* Begin *

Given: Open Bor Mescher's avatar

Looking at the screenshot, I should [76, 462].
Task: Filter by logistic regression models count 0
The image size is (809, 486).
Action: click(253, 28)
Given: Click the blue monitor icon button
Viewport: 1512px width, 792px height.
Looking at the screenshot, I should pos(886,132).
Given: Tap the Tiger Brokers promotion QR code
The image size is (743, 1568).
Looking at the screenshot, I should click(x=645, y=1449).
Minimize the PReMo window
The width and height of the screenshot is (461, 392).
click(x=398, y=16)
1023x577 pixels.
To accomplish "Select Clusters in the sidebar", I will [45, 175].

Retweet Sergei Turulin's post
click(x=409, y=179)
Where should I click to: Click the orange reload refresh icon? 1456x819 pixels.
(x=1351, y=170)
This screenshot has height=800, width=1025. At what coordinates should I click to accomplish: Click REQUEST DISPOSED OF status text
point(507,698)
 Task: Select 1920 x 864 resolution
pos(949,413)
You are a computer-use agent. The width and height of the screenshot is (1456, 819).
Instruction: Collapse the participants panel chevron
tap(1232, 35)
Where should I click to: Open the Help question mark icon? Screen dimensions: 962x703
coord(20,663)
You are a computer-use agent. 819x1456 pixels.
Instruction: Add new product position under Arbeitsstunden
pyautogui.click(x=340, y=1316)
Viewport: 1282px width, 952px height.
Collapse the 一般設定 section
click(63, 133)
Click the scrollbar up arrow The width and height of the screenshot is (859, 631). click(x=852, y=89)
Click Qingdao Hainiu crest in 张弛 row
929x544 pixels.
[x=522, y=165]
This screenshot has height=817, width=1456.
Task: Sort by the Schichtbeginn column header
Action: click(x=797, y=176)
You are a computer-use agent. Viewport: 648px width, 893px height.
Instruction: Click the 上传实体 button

* End *

> EXERCISE GOAL: Copy all the items above word for word.

> ANSWER TO THE PROBLEM:
Given: Open Bor Mescher's avatar

Looking at the screenshot, I should [76, 462].
Task: Filter by logistic regression models count 0
The image size is (809, 486).
Action: click(253, 28)
Given: Click the blue monitor icon button
Viewport: 1512px width, 792px height.
Looking at the screenshot, I should pos(886,132).
Given: Tap the Tiger Brokers promotion QR code
The image size is (743, 1568).
Looking at the screenshot, I should click(x=645, y=1449).
Minimize the PReMo window
The width and height of the screenshot is (461, 392).
click(x=398, y=16)
1023x577 pixels.
To accomplish "Select Clusters in the sidebar", I will [45, 175].

Retweet Sergei Turulin's post
click(x=409, y=179)
Where should I click to: Click the orange reload refresh icon? 1456x819 pixels.
(x=1351, y=170)
This screenshot has height=800, width=1025. At what coordinates should I click to accomplish: Click REQUEST DISPOSED OF status text
point(507,698)
 Task: Select 1920 x 864 resolution
pos(949,413)
You are a computer-use agent. The width and height of the screenshot is (1456, 819).
Instruction: Collapse the participants panel chevron
tap(1232, 35)
Where should I click to: Open the Help question mark icon? Screen dimensions: 962x703
coord(20,663)
You are a computer-use agent. 819x1456 pixels.
Instruction: Add new product position under Arbeitsstunden
pyautogui.click(x=340, y=1316)
Viewport: 1282px width, 952px height.
Collapse the 一般設定 section
click(63, 133)
Click the scrollbar up arrow The width and height of the screenshot is (859, 631). click(x=852, y=89)
Click Qingdao Hainiu crest in 张弛 row
929x544 pixels.
[x=522, y=165]
This screenshot has height=817, width=1456.
Task: Sort by the Schichtbeginn column header
Action: click(x=797, y=176)
You are a computer-use agent. Viewport: 648px width, 893px height.
Instruction: Click the 上传实体 button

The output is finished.